The Supreme Court recently ruled in favor of a man who was imprisoned for a year for failing to pay almost $6,000 in child support payments. The court ruled that by jailing the man, his right to due process had been violated because no efforts were made to determine whether he had sufficient funds to make payments. Furthermore, the man was not told that his ability to make payments was critical in resolving the case.
The case has raised attention to an issue that experts call one of the biggest problems with child support enforcement programs. Instead of incarcerating someone who cannot pay child support, states like Maryland implement court-ordered employment programs, which help find work for such parents. While such programs do come with a cost, research shows that they can be cheaper than imprisoning a delinquent parent and also help to identify parents who actually do have jobs but have just been avoiding support payments.

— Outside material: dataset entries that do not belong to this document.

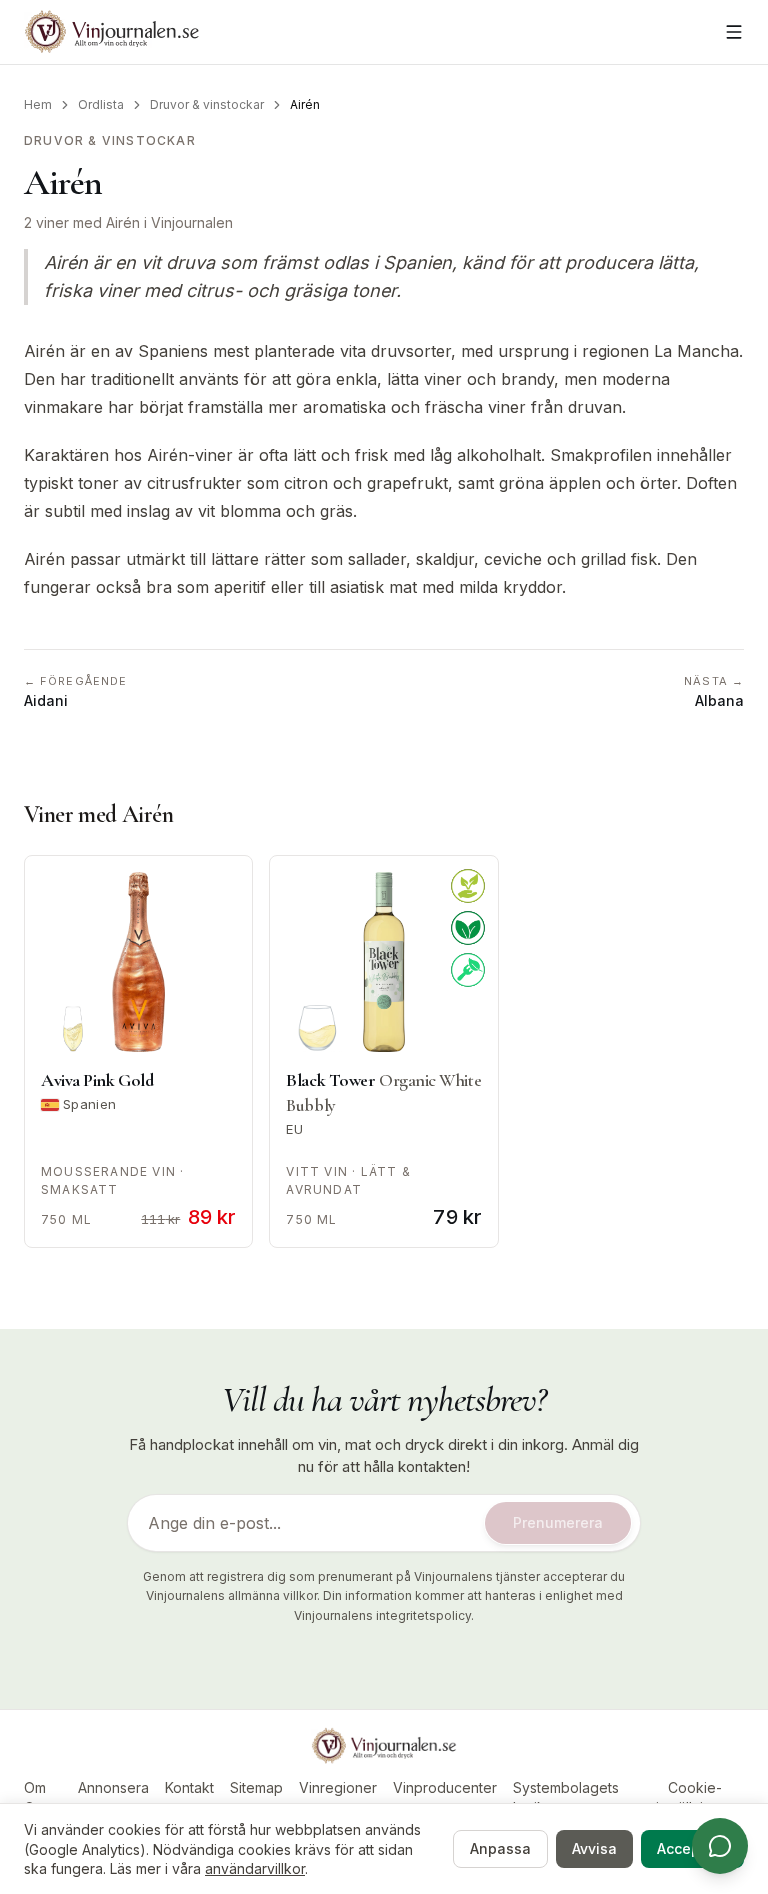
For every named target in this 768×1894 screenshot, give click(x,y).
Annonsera (113, 1787)
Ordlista (101, 104)
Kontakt (189, 1787)
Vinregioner (338, 1787)
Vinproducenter (445, 1787)
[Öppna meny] (734, 32)
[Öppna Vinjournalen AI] (720, 1846)
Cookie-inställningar (694, 1797)
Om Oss (36, 1797)
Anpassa (500, 1848)
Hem (38, 104)
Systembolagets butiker (566, 1797)
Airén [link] (305, 104)
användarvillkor (255, 1868)
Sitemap (256, 1787)
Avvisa (594, 1848)
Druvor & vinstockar (207, 104)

While jail is often used as a threat to intimidate parents into paying, actual incarceration can make it more difficult for them to pay, says one expert. She continued, saying that courts also need to adopt better methods of evaluating a delinquent parent's financial standing.
In many cases, she argued, parents who have recently lost their jobs and cannot pay are not reevaluated to see if they can still pay. While she approved of the Supreme Court's ruling for its potential to lead to improved evaluation procedures, she said that states should adopt better methods of dealing with parents who cannot make child support payments.